Functional IFN-gamma receptor (IFNGR) is comprised of two ligand-binding IFNGR1 chains associated with two signal-transducing IFNGR2 chains and associated signaling machinery. Ligand binding causes a conformational change in the IFN-gammaR (IFNGR1, IFNGR2), such that the inactive Jak2 kinase undergoes autophosphorylation and activation, which in turn allows Jak1 transphosphorylation by Jak2. The activated Jak1 phosphorylates functionally critical Tyr440 of each IFNGR1 chain to form two adjacent docking sites for the Src homology (SH)2 domains of latent Stat1. The receptor-recruited Stat1 pair is phosphorylated near the C terminus at Tyr701. Phosphorylation induces dissociation of a Stat1 homodimer from the receptor. To a lesser extent, IFN-gamma signaling also produces Stat1:Stat1:IFN regulatory factor (IRF)-9 and Stat1:Stat2:IRF-9 [IFN-stimulated gene factor 3 (ISGF3)] complexes.

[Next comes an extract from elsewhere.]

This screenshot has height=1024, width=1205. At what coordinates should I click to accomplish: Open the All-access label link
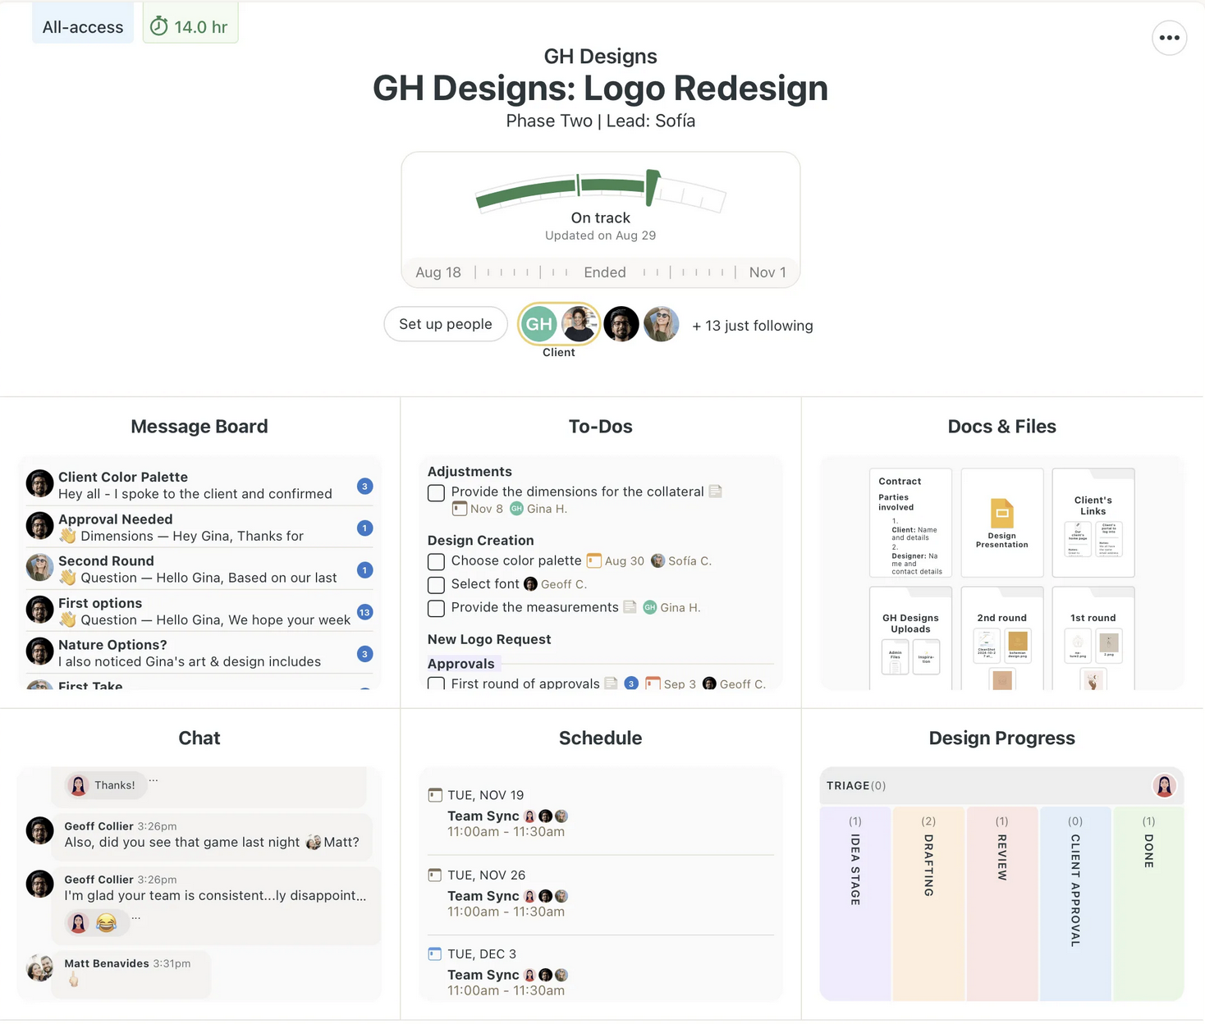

Stat1 homodimers travel to the nucleus and bind to promoter IFN-gamma-activation site (GAS) elements to initiate/suppress transcription of IFN-gamma-regulated genes.³ Many of IFN-gamma-regulated genes are in fact transcription factors (e.g., IRF-1), which are activated by IFN-gamma and are able to drive regulation of the next wave of transcription (e.g., induction of IFN-beta).

 

REFERENCES  

1. Schroder, K. et al: J. Leuk. Biol. 75:163-189, 2004
2. Boehm, U. et al: Annu Rev Immunol. 15:749-95, 1997
3. Ramana, C.V. et al: Trends Immunol. 23:96-101, 2002 
 

 

ELISA Kits are based on standard sandwich enzyme-linked immunosorbent assay technology. Freshly prepared standards, samples, and solutions are recommended for best results.